What I mean is - the system completely hangs, so there is nothing visible in /var/log or using journalctl. It hangs early enough in the haos VM boot process that everything in the image is still read-only. The only thing possibly useful I’ve gotten is that sometimes if I leave it sit long enough, I get a bunch of soft lockup - CPU Stuck errors, like these:

Well that one only tells me, it says it “Starved” :grin: ( Maybe it want more “Jiffies” ) or less i don’t know
( But please check IOT7712’s early question ( Your clock ) , but might be likely the cpu couldn’t handle “something” )
I was actually referring to you logs in Ubuntu, not HA’s log , As you say it Hangs the whole system !, but maybe i missunderstand

Just thinking how can a VM Hang a Host ? … Check Your Ubuntu Logs

Off on another tangent:
Can you try something for me?
Very gingerly, because you might get burnt.
Can you just check how warm the processor chip is on your Raspberry Pi? Use the back of your hand before using your index finger.
Warm, hot, nuclear?
Is it heatsinked or fan cooled?

After you have done that, can you try again, this time after it has been fully powered down and cooled for a few minutes.

Right, that’s what I’m trying to understand… how can a VM hang the whole system? And yet, it does. Hence, I don’t have logs from Ubuntu OR the VM, because the whole thing hangs. If it were just the VM, I would at least have something I could poke at with a sharp pointy stick. I assume perhaps it’s passing through some unsupported (or buggy?) CPU instruction, but it’s hard to say for sure.

I’ll try to start it again and see if I can get on the console early enough to tell what it’s doing. The system clock itself is fine/accurate, but it’s hard to tell on the VM because it’s crashing so early (and taking the host system with it).

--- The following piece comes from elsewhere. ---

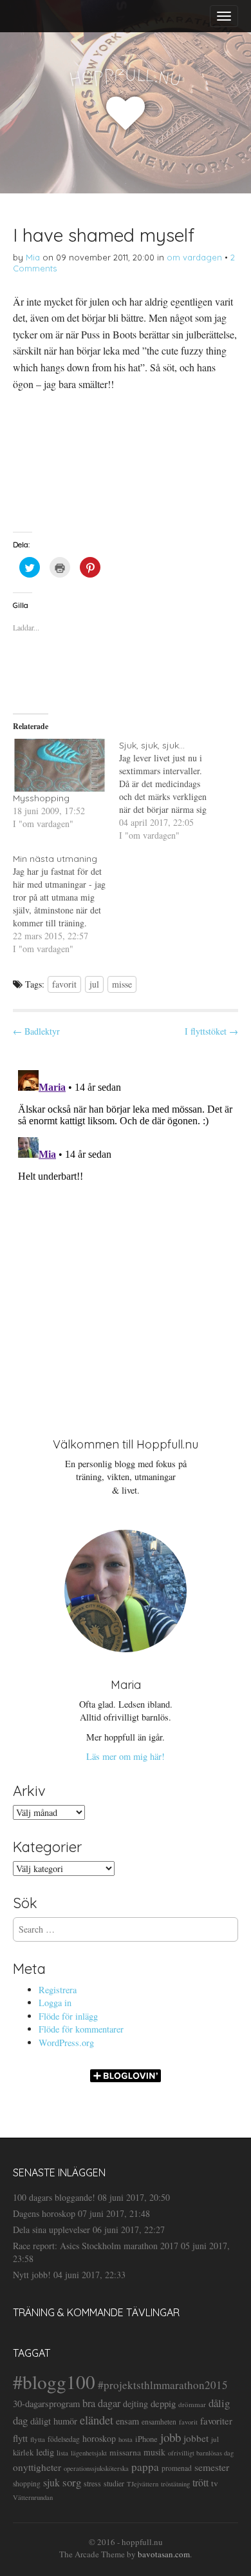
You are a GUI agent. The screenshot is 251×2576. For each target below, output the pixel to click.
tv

Heatsink (geekpi passive case - the entire case acts as heatsink). I tried exactly that on a new RPi board after it crashed (I used the same uSD to keep everything else the same), and the chip was warm, maybe uncomfortably so if I held my finger there long enough, but not “melt your flesh off” hot. I’ve run some CPU stress tests in this case and the CPU maxed out around 46C.

Ok, thou i find that unlikely … every OS have, also Debug options

Thanks. Cross that one off the check-list. Gotta pin it down to software, not hardware, and then hone in for the kill.

To be clear - Ubuntu has logs, but only right up to the crash, because the entire system hangs. I’ll dig up what it does have of state pre-crash and report back. I’m happy to turn on debugging, but have very little qemu experience, particularly with debugging… will have to do a bit of research.

Ok, another option is to take out the SD, open it in a laptop/pc dig into the VM-file ( For ha-log )
Thou, I would have reinstalled, OS, And HA.VM from scratch, restored from “older” backup
I already get a feeling that this procedure is more time saving

Gasp!
If I had pearl I would clutch them immediately.